I still enjoy the show too and occasionally learn something new. The same reason I watch Antiques Roadshow from time to time I guess. Just learning what some of the more unusual items are and the history behind them is interesting.


----------



## eeTHr (Dec 14, 2012)

$16,000? Wow. If that represents three months rent, then she was paying about $64K a year---she could have bought a small house out-of-town, and kept her stuff in there, just paying the real estate tax once a year!

(That's really a lot of stuff, to cost that much per month.)


----------



## rshartjr (Dec 14, 2012)

As a sailor, I have known many people who have accidentally "abandoned" their storage lockers. Some guys simply weren't thinking about how they were going to continue paying in a timely manner while on deployment. Others literally forgot that they even had storage units. Then, a couple had spouses leave them while on deployment, then the estranged spouse threw all of their stuff in a unit and had the bill sent to the service member on the ship. Some lost everything.

During Operation Enduring freedom, incoming mail took three weeks to reach USS John C. Stennis (The carrier I was aboard) and, then, the outgoing mail had to wait until enough had accumulated before it was cost-effective enough to fly off of the ship.

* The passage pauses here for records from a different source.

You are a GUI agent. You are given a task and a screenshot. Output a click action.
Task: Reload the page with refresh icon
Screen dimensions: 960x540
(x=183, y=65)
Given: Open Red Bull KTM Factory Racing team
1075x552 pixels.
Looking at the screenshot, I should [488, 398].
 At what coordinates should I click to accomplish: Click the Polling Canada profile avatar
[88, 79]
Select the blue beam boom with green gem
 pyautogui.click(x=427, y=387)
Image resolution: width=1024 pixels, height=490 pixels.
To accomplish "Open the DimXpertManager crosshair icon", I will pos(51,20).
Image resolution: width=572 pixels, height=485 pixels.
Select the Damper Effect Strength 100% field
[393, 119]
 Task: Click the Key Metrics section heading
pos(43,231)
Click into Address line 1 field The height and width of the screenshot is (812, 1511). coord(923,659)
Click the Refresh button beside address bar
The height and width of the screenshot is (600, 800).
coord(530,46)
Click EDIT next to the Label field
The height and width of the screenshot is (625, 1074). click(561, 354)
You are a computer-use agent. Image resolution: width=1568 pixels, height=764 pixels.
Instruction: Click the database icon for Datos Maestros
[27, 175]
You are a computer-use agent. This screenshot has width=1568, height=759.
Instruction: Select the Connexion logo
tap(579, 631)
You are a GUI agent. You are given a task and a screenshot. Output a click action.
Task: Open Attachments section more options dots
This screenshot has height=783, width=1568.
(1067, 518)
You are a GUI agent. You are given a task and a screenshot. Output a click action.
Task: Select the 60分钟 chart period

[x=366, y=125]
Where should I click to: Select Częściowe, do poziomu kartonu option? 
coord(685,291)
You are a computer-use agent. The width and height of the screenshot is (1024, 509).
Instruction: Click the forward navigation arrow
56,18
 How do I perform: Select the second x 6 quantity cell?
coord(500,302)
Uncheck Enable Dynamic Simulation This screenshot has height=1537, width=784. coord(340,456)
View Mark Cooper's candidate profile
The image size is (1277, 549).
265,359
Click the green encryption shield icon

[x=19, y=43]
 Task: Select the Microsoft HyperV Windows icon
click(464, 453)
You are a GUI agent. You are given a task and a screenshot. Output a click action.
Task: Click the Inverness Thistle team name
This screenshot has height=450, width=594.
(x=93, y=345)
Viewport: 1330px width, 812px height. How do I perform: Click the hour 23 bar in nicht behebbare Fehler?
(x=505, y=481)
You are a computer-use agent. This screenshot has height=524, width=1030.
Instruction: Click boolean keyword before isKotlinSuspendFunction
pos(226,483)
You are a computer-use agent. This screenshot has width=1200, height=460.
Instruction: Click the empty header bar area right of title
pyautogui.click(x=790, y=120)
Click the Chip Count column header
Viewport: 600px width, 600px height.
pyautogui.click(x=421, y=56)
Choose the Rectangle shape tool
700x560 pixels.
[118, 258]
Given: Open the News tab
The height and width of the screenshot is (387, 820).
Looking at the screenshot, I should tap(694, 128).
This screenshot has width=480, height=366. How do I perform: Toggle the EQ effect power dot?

If your check was "in the mail," it probably didn't get where it was going on time.

Scott


----------



## kurt (Dec 15, 2012)

I used to buy strorage lockers (before the show came out) the show completly ruined it - before the show there would be around 12 to 20 bibders at an auction - now there are 100 or more - before the show the "average" (good) locker would go for $350 to $750 & you could (on average) expect to get 3 times (maybe 4 times) your investment - & its a LOT of work to load it up, haul it home, unload it, sort it all out, sell it & haul 20% to 30% to the dump --- now those same lockers are going for 2 to 3 time what they used to go for (or for about the value you can expect to get out of them)

The reason they are going so high now is that the show decieves people to believe that there is a gold brick in every locker - the truth is you are lucky if you find that (so to speak) gold brick in 1 out of every 30 to 50 locker you buy - it does happen - but not often.

In 3 years it happened to me once --- I bought a locker for one dollor - everyone passed on biding because it looked like nothing but junk (& for the most part it was) but it turned out to have a jewelry box in it with about $3500 worth gold & silver jewelry & coins in it & I made about another $1000 on the other stuff (the good stuff was in the back - the junk was in the front)

You can also end up buying a locker that looks good but is worthless because of missing parts, broken & damaged goods - not often but it happens

I hate that show - it decieves people to the point that they are paying as much or more then they can hope to get back out of it.

Kurt


----------



## darshevo (Dec 15, 2012)

I also did storage sales before the days if the shows. For the better part of a year I made a living doing it. The gold bars and safes full of cash eluded my I am afraid to say though. I made my dough by selling mid range collectibles and other assorted goodies on the 'bay and sending any nicer furniture to a local weekly estate auction. Managed to pay my way through community college doing it, but by no means made enough to drive around in a new diesel pickup like the boys on the show do.


----------